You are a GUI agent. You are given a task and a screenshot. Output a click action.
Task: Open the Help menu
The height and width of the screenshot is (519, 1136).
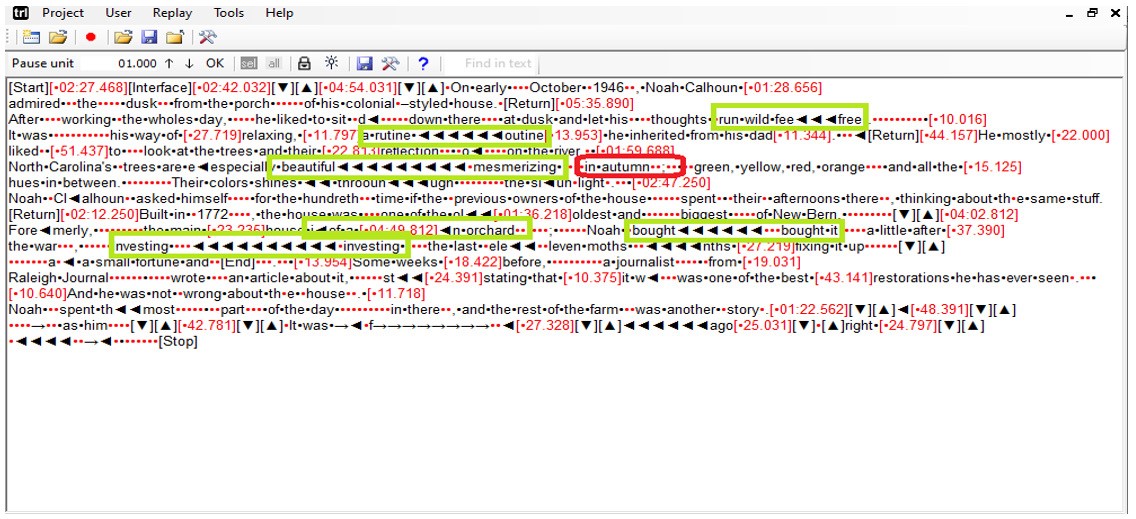click(279, 13)
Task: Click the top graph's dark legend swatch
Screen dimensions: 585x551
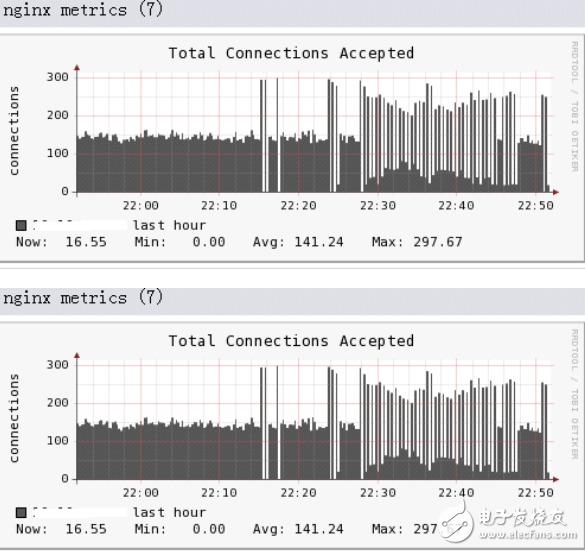Action: (x=21, y=225)
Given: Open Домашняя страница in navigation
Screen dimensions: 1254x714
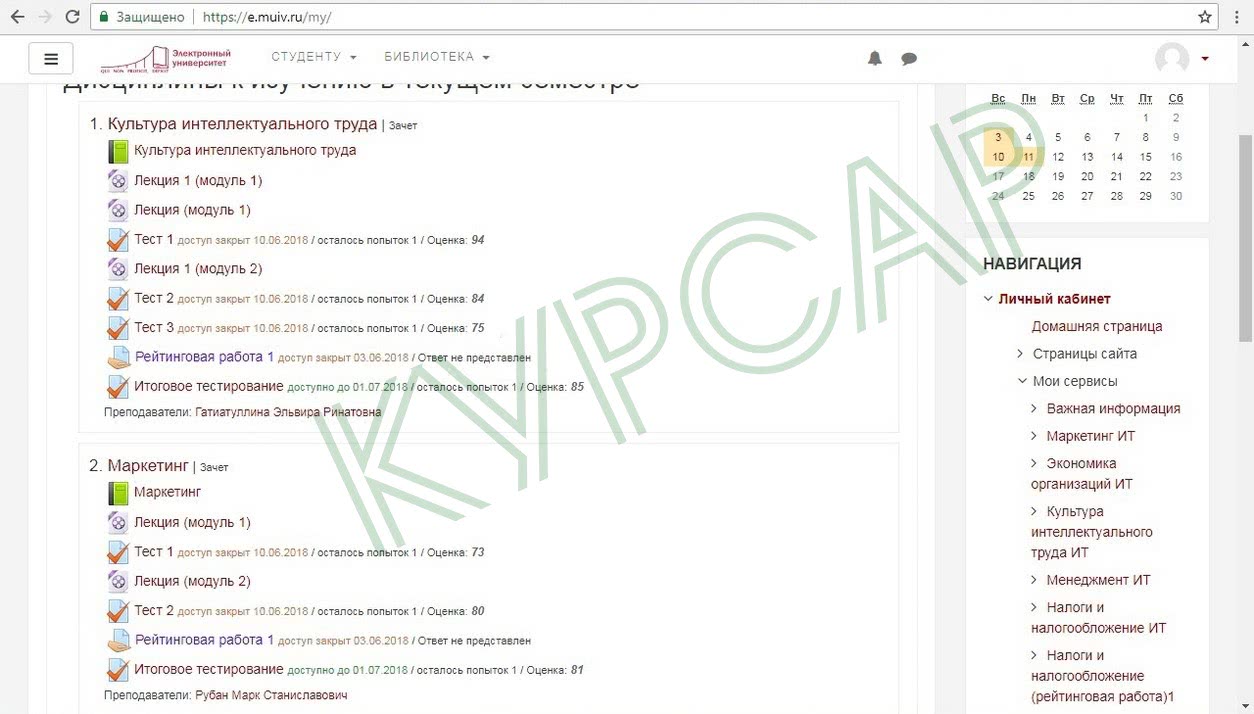Looking at the screenshot, I should click(x=1096, y=326).
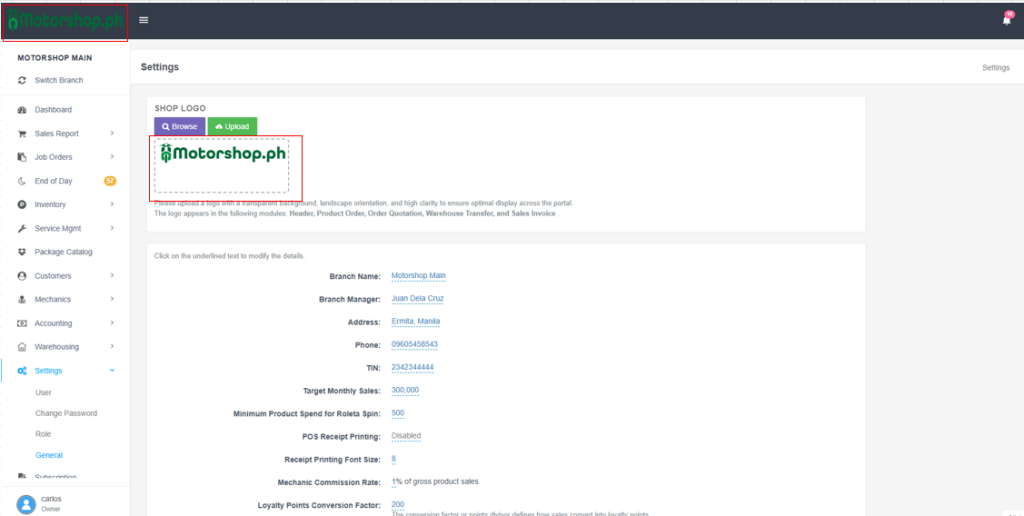Click the carlos user avatar icon
Image resolution: width=1024 pixels, height=516 pixels.
click(26, 503)
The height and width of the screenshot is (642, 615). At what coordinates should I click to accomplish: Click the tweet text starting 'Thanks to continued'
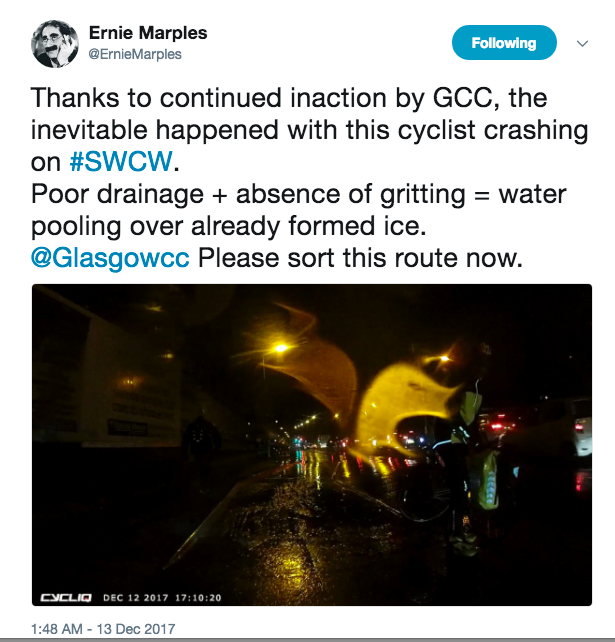(x=310, y=130)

------

◆ Assigned task ◆
This task calls for the lines from the line containing "The height and width of the screenshot is (642, 615)." through the end of the listing, set down exactly and only, with pictures omitted.

◆ Exercise solution ◆
The height and width of the screenshot is (642, 615). At what coordinates should I click to accomplish: Click the tweet text starting 'Thanks to continued'
(x=310, y=130)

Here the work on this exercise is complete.